Las latas de aceite vegetal de la USAID
Igualmente, cada producto reúne aspectos simbólicos que dibujan la “ayuda humanitaria” como un práctica racista. No sólo porque son niños africanos quienes componen todo márketing publicitario de la USAID, sino porque en la propia presentación de los productos está presente la animalización cultural del consumo de alimentos. La forma en la que están dibujados es suficiente evidencia para examinar cómo Occidente tira sus sobras en los países periféricos que han sido asfixiados por el neoliberalismo, define su línea de vida en meses mientras exista la “ayuda” y construye una sociedad basada en la dependencia, despojándola de los medios propios para garantizar su existencia.
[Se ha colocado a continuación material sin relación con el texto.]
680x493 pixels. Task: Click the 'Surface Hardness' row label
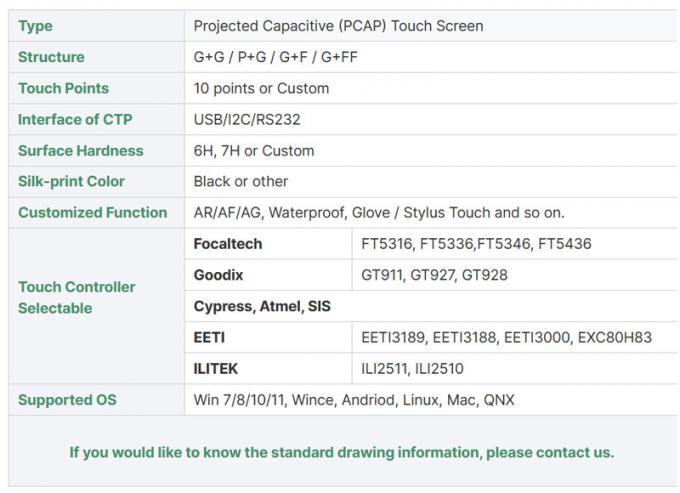click(80, 150)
La construcción ideológica de la “República Bananera” retorna en el siglo XXI para reeditar una estratificación de la sociedad latinoamericana basada en el prejucio de que hay países inviables que deben ser tutelados en todos los ámbitos.
Haití, Somalia e Irak son casos testigos de cómo la “ayuda humanitaria” se potencia el canibalismo social, refuerza la dependencia, incentiva el saqueo y pone a funcionar a la sociedad en una lógica de sálvese quien pueda. Por esa razón, mantener al Estado en debilidad mediante sanciones y conflictos armados importados es un maniobra consciente para gerenciar, con el instrumento de la “ayuda humanitaria”, el saqueo de los recursos y el control cultural, alimentario y económico de sus poblaciones. Imponer el neoliberalismo y el individualismo como única relación social ante la destrucción de la soberanía y de la condición de ciudadanía. Lo que justifica el supremacismo estadounidense es justamente ese poder destructivo que entrelaza la destrucción de la guerra con la humillación del humanitarismo.
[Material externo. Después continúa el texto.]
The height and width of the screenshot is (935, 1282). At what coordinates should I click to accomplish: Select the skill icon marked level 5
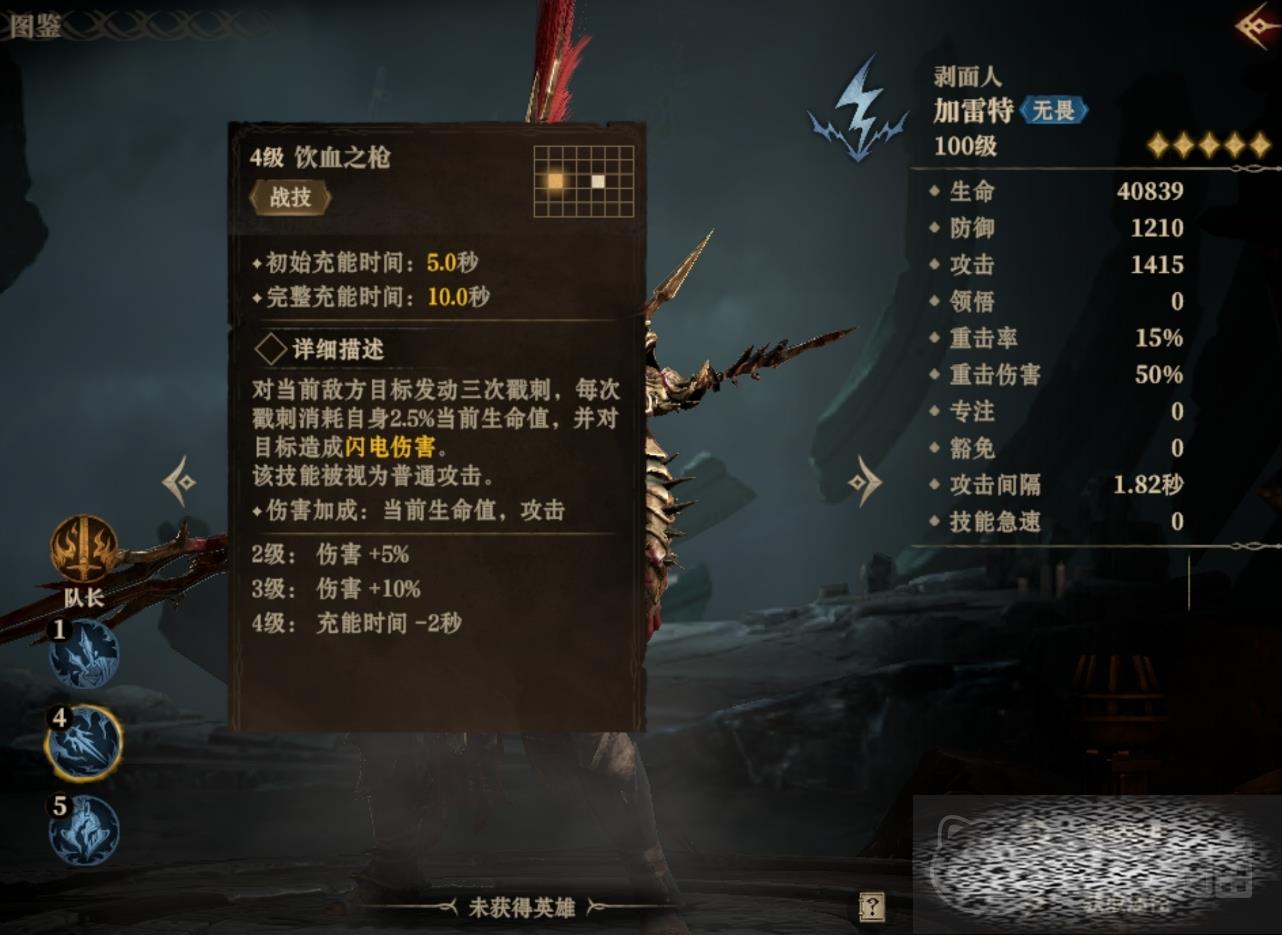(x=84, y=830)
Esa es la doctrina que se aplica contra Venezuela empleando un severo bloqueo financiero que desarticula la vida económica en su totalidad, y al mismo tiempo, buscando la administración directa de todos los asuntos de la sociedad venezolana con un gobierno paralelo artificial. Desde ahí, el metamensaje de la “ayuda humanitaria” radica en que la decisión de qué come la población y cuántos recursos petroleros puede administrar Venezuela autónomamente, lo decide Estados Unidos.
Pero esta lógica racista choca con sectores de la clase media venezolana que, al pedir intervención desde las redes sociales y acompañar a Juan Guaidó, creen estar un escalón por encima del chavismo. Y justamente es lo contrario: mientras piensan que la intervención es el paso previo para convertirnos en la segunda Panamá del continente, Estados Unidos promete, en realidad, unas cuantas galletas, latas de aceite y sacos de soya como contrapartida a la entrega de los recursos naturales de la nación.
Para Trump y la doctrina de la “ayuda humanitaria”, los sectores acomodados venezolanos merecen el mismo trato racista y humillante que dan en África y regiones precarizadas de Latinoamérica. Y está decidido a construir un muro para hacer física esa diferencia entre “ganadores” y “perdedores”, entre “una raza superior” y otras “inferiores”.
El supremacismo estadounidense, que cada cuanto debe sacar el extremismo de su país, opera contra Venezuela bajo la creencia de que el chavismo debe ser exterminado física y políticamente. Una lata de aceite o una galleta es el correlato cultural del modelo de país que buscan imponer a los tiros.